Please transcribe exactly the lines from the first line of the records below through the line containing "Task: Open the Stampante menu", including both, and omit all pictures.

##### Data #####

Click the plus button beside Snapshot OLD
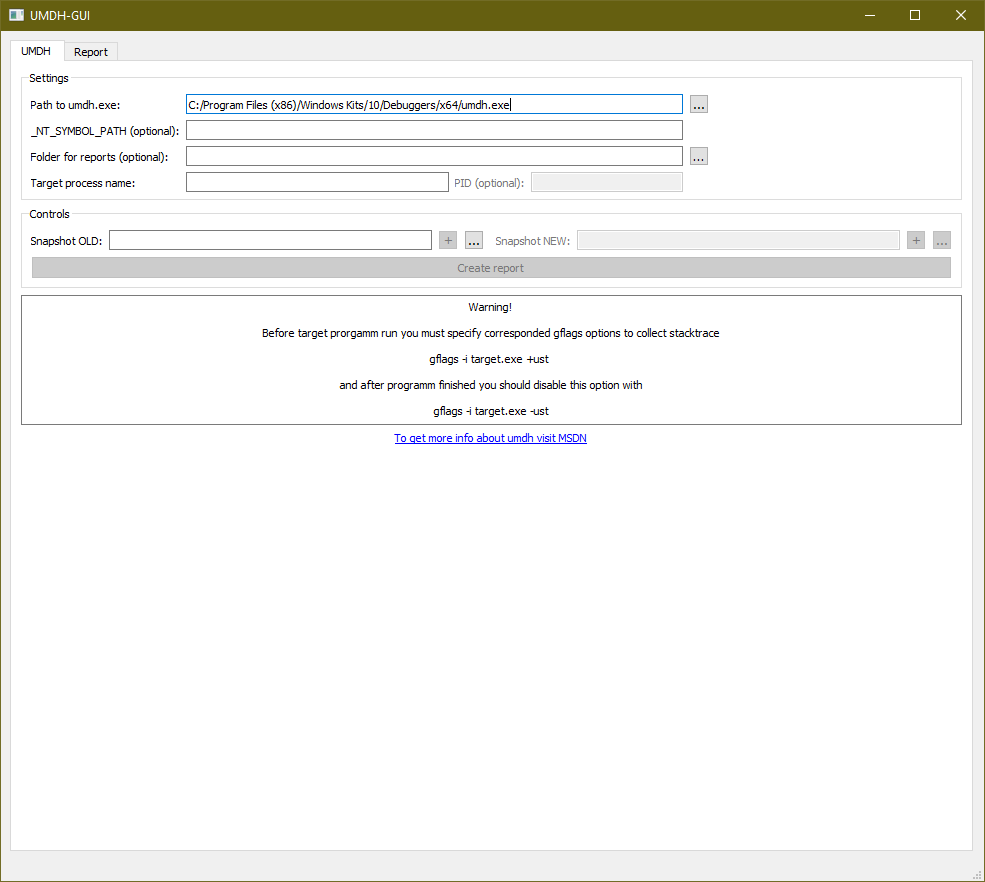This screenshot has width=985, height=882. 447,240
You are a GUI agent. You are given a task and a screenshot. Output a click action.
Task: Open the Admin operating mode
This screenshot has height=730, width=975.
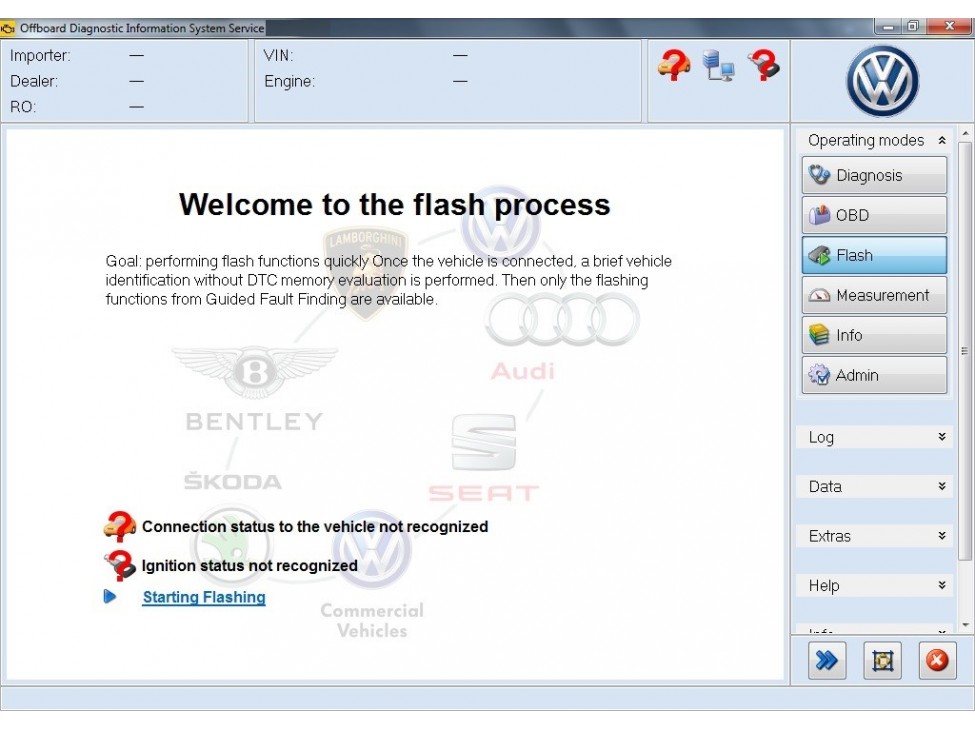tap(873, 374)
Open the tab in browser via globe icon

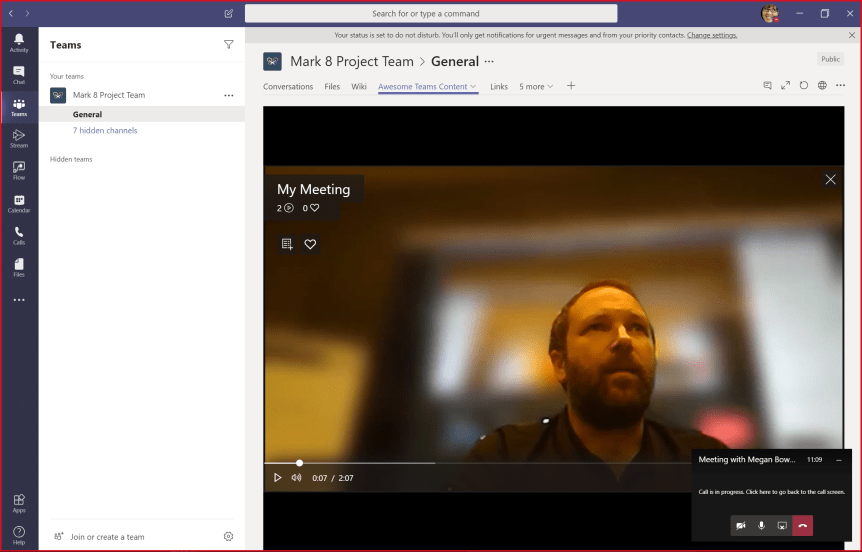coord(822,86)
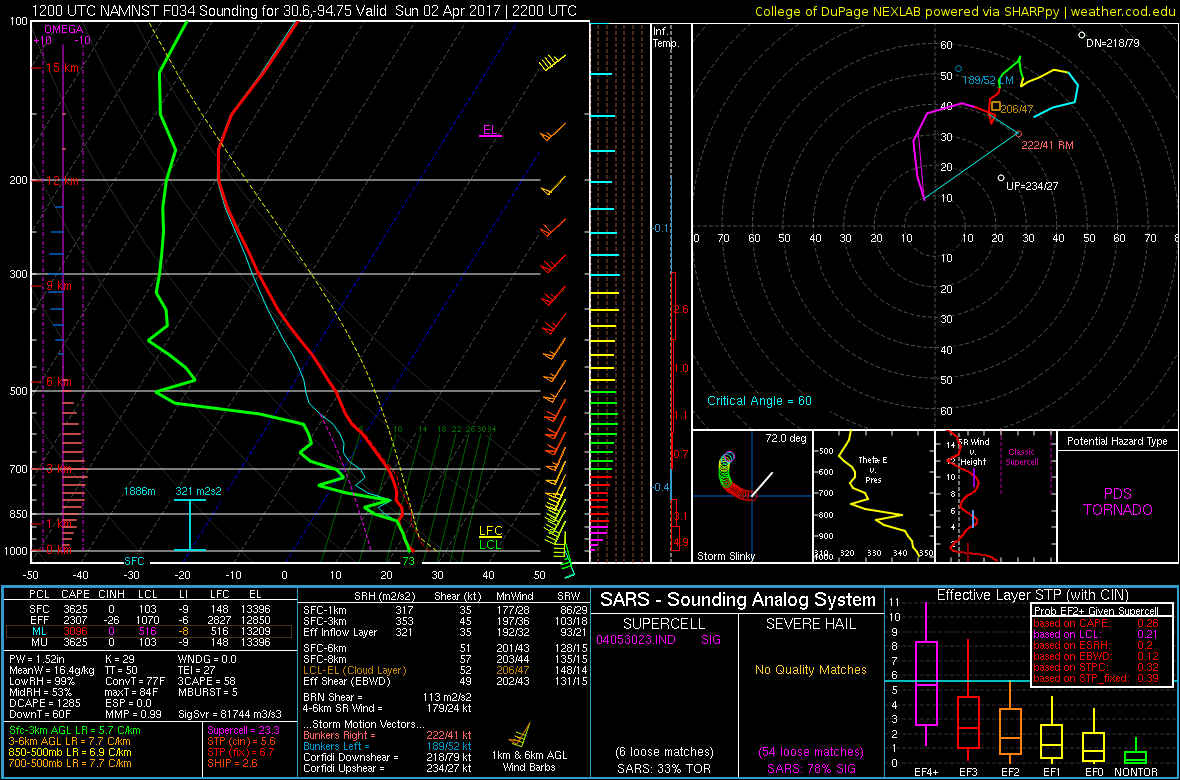
Task: Click the green NONTOR box plot
Action: (1136, 757)
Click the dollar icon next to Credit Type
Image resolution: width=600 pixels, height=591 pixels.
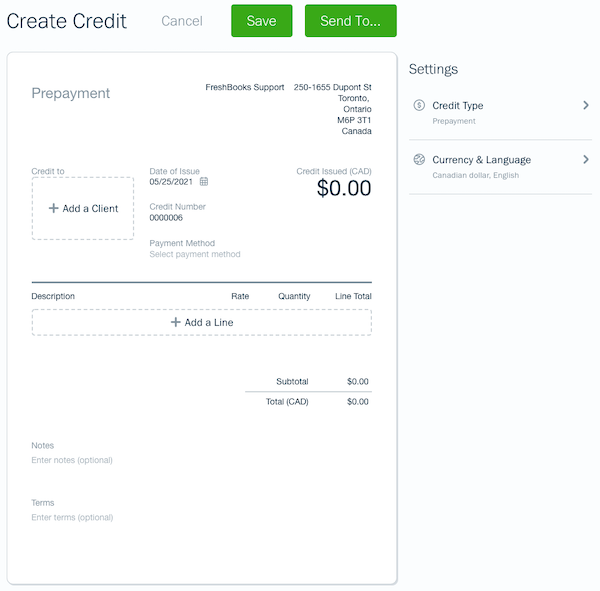point(419,105)
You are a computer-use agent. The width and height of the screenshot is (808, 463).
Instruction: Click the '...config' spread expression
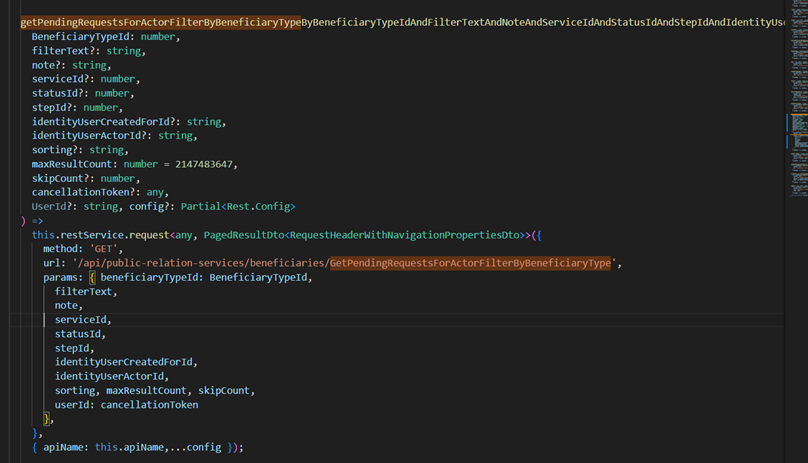(197, 447)
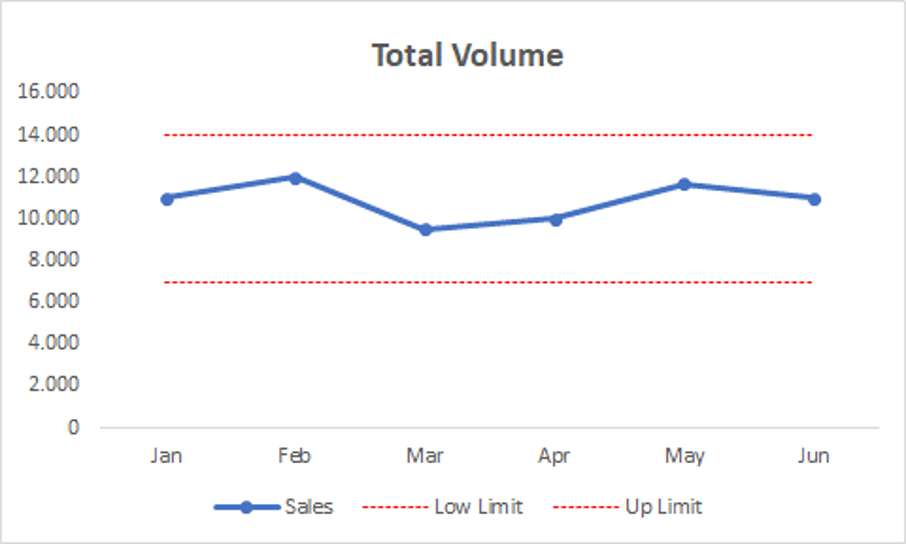Click the Mar label on horizontal axis
This screenshot has height=544, width=906.
coord(425,456)
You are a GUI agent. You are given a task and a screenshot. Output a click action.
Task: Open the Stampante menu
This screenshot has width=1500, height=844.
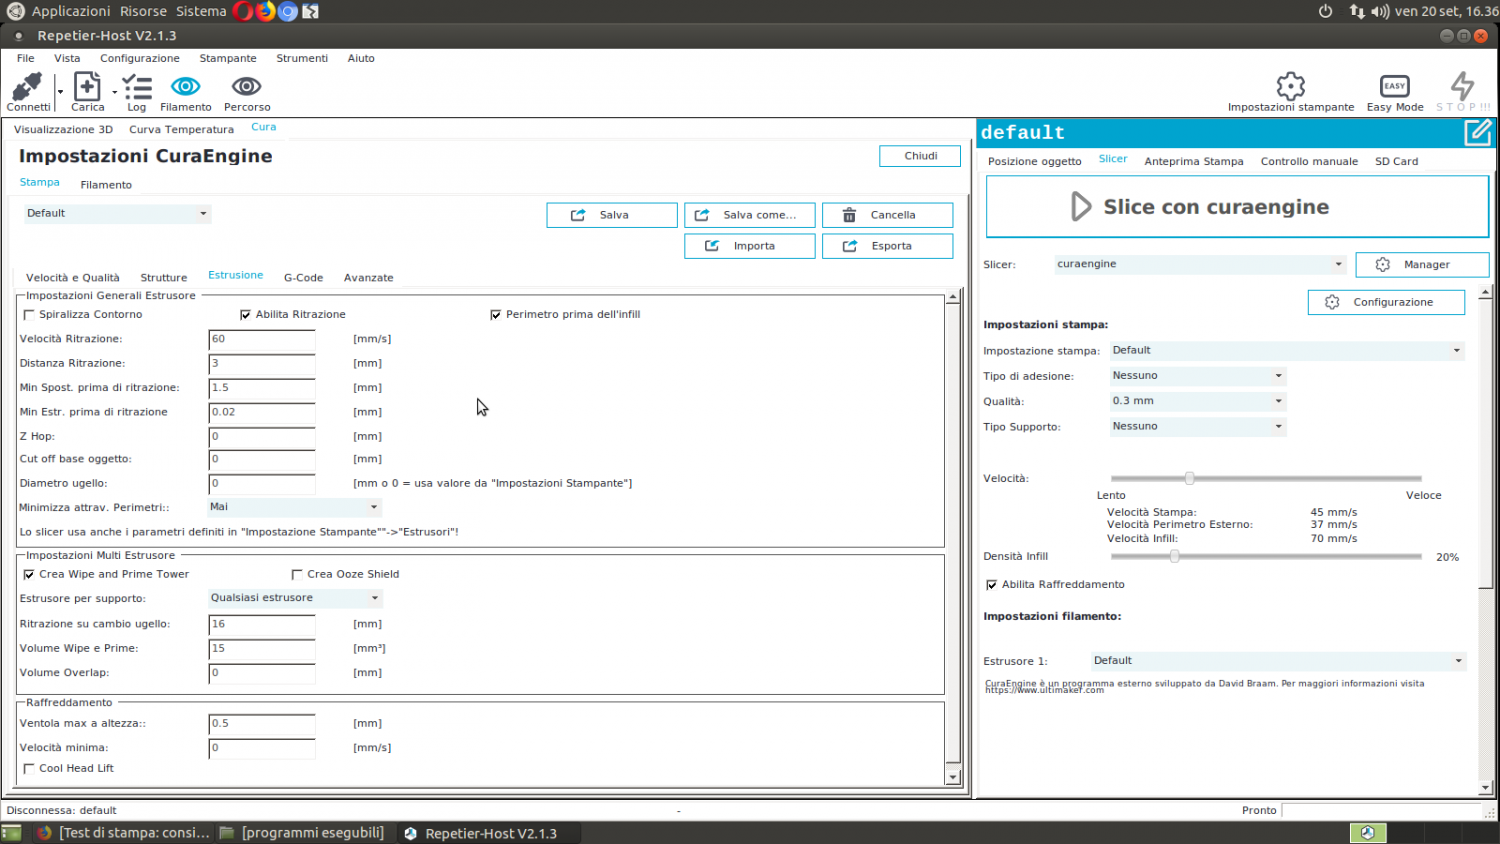coord(227,58)
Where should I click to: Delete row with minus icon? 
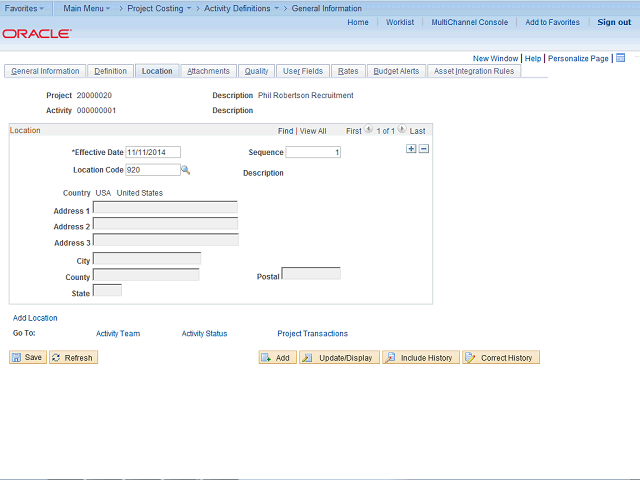pyautogui.click(x=424, y=149)
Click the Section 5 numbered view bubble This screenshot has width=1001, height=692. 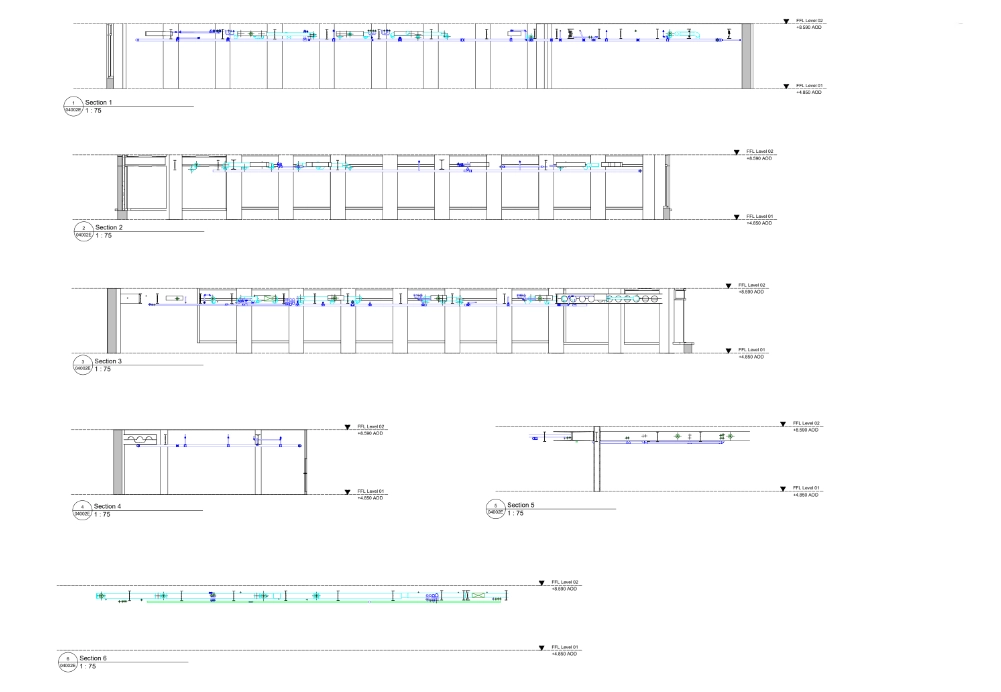tap(494, 507)
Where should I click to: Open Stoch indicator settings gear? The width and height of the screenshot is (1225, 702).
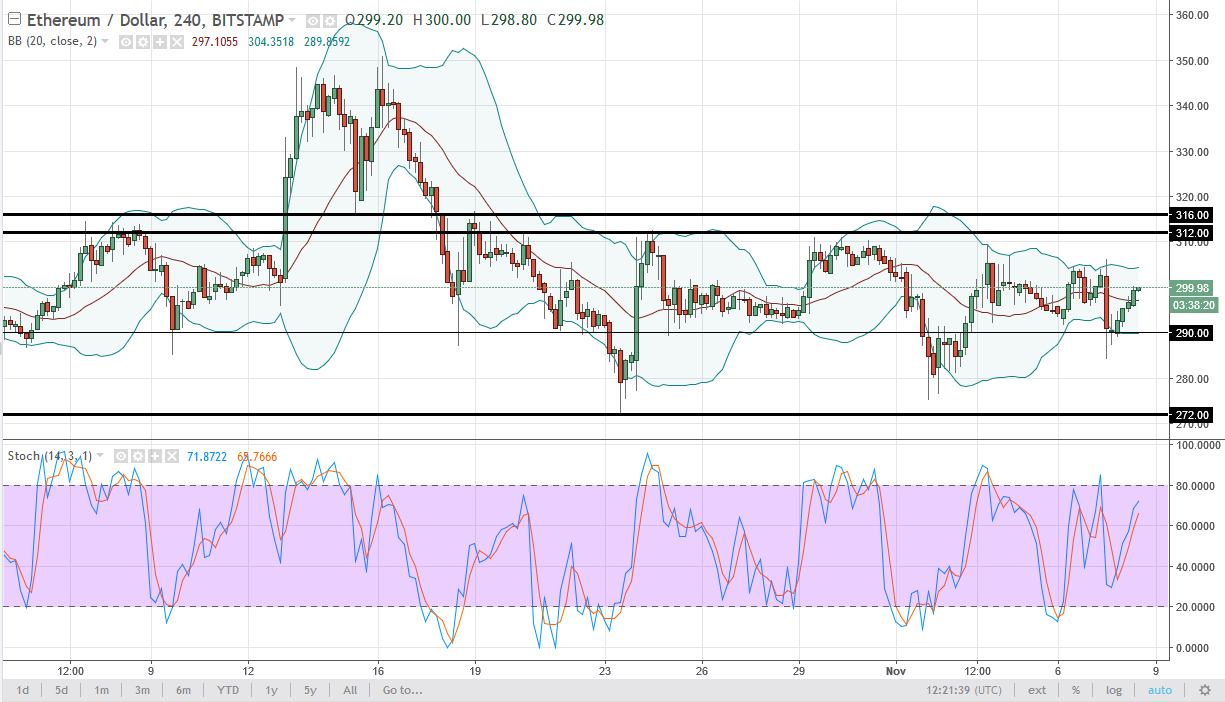[x=138, y=456]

#####

- [Written reply]:
Click the plus button beside Snapshot OLD
This screenshot has width=985, height=882. 447,240
You are a GUI agent. You are given a task and a screenshot. Output a click action.
Task: Open the Admin operating mode
This screenshot has height=730, width=975.
tap(873, 374)
Open the tab in browser via globe icon

coord(822,86)
Task: Click the green NONTOR box plot
Action: (1136, 757)
Click the dollar icon next to Credit Type
Image resolution: width=600 pixels, height=591 pixels.
point(419,105)
You are a computer-use agent. The width and height of the screenshot is (808, 463).
Instruction: Click the '...config' spread expression
(197, 447)
Click the Mar label on horizontal axis
This screenshot has height=544, width=906.
coord(425,456)
You are a GUI agent. You are given a task and a screenshot. Output a click action.
Task: Open the Stampante menu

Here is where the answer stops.